Aim2 deficiency in mice suppresses the expression of the inhibitory Fcgamma receptor (FcgammaRIIB) through the induction of the IFN-inducible p202, a lupus susceptibility protein

Abstract

Murine Aim2 and Ifi202 genes (encoding for the Aim2 and p202 proteins) are members of the IFN-inducible Ifi200 gene family. The Aim2 deficiency in mice activates IFN signaling and stimulates the expression of the lupus susceptibility gene, the Ifi202, located within the NZB autoimmunity 2 (Nba2) interval.
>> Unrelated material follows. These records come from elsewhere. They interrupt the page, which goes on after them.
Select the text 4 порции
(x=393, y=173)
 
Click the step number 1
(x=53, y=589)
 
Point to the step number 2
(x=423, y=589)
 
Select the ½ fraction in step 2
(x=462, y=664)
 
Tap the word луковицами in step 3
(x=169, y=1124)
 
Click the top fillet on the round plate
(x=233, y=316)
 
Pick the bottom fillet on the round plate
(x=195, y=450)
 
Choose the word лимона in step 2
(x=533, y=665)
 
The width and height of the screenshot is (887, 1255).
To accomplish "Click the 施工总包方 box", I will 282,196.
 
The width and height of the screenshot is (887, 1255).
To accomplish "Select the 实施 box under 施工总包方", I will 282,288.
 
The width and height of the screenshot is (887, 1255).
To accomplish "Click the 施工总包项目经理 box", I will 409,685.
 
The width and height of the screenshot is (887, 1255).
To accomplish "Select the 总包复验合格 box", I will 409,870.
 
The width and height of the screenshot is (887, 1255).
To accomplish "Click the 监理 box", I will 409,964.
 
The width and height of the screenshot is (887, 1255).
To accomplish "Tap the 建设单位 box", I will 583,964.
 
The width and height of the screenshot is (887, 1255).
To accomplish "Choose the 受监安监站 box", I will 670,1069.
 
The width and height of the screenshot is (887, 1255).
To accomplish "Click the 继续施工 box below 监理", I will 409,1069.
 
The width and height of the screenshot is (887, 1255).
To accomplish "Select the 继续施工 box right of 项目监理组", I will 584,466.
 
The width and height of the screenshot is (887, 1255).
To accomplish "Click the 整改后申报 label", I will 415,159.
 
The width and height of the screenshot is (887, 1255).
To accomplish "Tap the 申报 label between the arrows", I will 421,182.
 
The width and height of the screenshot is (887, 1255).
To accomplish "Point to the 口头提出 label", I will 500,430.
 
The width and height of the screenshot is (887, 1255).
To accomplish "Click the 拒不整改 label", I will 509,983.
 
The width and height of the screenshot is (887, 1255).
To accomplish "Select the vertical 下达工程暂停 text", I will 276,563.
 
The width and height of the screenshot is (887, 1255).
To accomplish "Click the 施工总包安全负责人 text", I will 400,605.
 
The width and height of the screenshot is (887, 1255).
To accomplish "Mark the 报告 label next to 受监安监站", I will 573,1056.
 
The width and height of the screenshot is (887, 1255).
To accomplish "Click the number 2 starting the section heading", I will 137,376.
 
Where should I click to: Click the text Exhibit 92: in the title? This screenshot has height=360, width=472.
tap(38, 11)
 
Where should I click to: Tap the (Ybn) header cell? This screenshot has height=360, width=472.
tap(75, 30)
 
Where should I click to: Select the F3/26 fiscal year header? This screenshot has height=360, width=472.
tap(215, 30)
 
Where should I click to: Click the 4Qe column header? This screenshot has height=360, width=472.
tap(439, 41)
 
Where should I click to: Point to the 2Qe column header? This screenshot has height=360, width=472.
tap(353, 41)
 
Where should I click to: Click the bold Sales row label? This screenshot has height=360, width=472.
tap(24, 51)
Given that the deficiency in the expression of the Fcgr2b gene (encoding for the inhibitory FcγRIIB receptor) is associated with increased lupus susceptibility in mice, we investigated whether the Aim2 protein could regulate the expression of Fcgr2b gene. In this article, we report that Aim2 deficiency in mice suppresses the expression of the FcγRIIB receptor. Interestingly, the Fcgr2b-deficient cells expressed increased levels of the IFN-β, activated IFN signaling, and expressed reduced levels of the Aim2 protein. Treatment of splenic cells with IFN-α or -γ reduced levels of the FcγRIIB mRNA and protein and also decreased the activity of the FcγRIIB p(-729/+585) Luc reporter. Moreover, levels of the FcγRIIB receptor were significantly higher in the Stat1-deficient splenic cells than in the wild-type cells. Accordingly, increased expression of IFN-β in lupus-prone B6.Nba2-ABC mice, as compared with non-lupus-prone C57BL/6 (B6) or B6.Nba2-C mice, was associated with reduced expression of the FcγRIIB receptor. Notably, overexpression of the p202 protein in cells decreased the expression of the Aim2 gene, activated the IFN response, and suppressed the expression of the Fcgr2b gene. These observations demonstrate that the expression of Aim2 protein is required to maintain the expression of the Fcgr2b gene and also predict epistatic interactions between the Ifi200 genes and the Fcgr2b gene within the Nba2 interval.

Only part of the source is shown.